• [Work to complete]
1. Please repeat word for word everything from "While different belief" down to "for the other." in the passage on the WEEZ and the MEEZ.
2. Carry on the passage on the WEEZ and the MEEZ, picking up right after its final sentence.

• [Extract to read]
Two fierce foes vie for the human soul. Call them (for mnemonic convenience) the WEEZ and the MEEZ.
While different belief systems label them differently (Angel/Devil, Good/Evil, Utopian/Dystopian, etc.) the tension between these antagonists is endless and universally recognized. There can be no peace between them because their premises confute each other. Their contest unsettles the World and persists in every consciousness. We may pledge allegiance to one while pining for the other.

• [Records shown]
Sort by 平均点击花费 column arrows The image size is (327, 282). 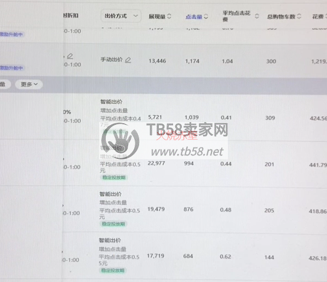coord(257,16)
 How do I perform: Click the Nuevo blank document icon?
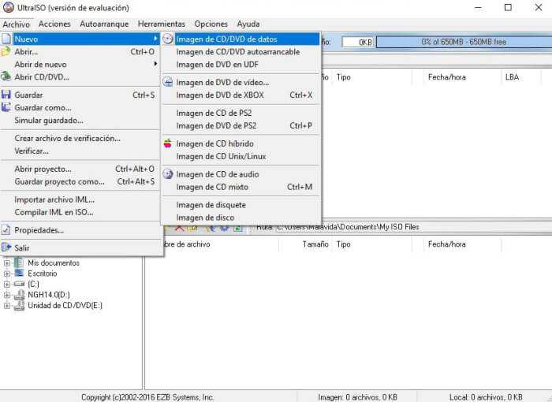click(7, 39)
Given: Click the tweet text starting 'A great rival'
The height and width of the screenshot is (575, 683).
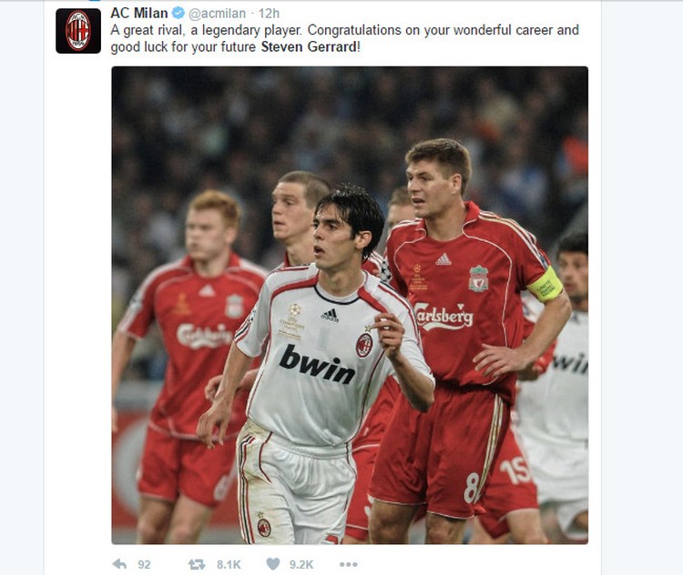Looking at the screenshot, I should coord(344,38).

• [Replies]
1.
While different belief systems label them differently (Angel/Devil, Good/Evil, Utopian/Dystopian, etc.) the tension between these antagonists is endless and universally recognized. There can be no peace between them because their premises confute each other. Their contest unsettles the World and persists in every consciousness. We may pledge allegiance to one while pining for the other.

2.
I sketched two lists of attributes:
WEEZ-MEEZ
Lover-Loner
A part-Apart
Selfless-Selfish
Generous-Greedy
Tender-Harsh
Sympathetic-Hostile
Loyal-Disloyal
Makers-Takers
Peace-War
Colleague-Boss
Modest-Boastful
Self-critical-Narcissistic
Trusting-Suspicious
Honest-False
Doubtful-Certain
Together-Alone
Patient-Impatient
Circumspect-Headlong
Respectful-Rude
Delicate-Crude
Understate-Exaggerate
Eternity-Now
Praise-Insult
Embrace-Destroy
Group-Individual
Share-Grab
Forgiving-Vindictive
Democracy-Autocracy
Weep-Glower
Music-Noise
Beauty-Utility
Grace-Fame
Hesitant-Rash
Friend-Fiend
Tolerant-Bigoted
Angel-Devil
Heaven-Hell
Idealist-Cynic
Revered-Reviled
You can play this game too – antipathies strolling hand in hand like Hansel and Gretel or Soup and Sandwich. No one belongs purely to either party, but each of us yearns in a direction. You can guess to which party I belong. I am writing to puzzle things out – that’s a clue. The MEEZ don’t pause to wonder why.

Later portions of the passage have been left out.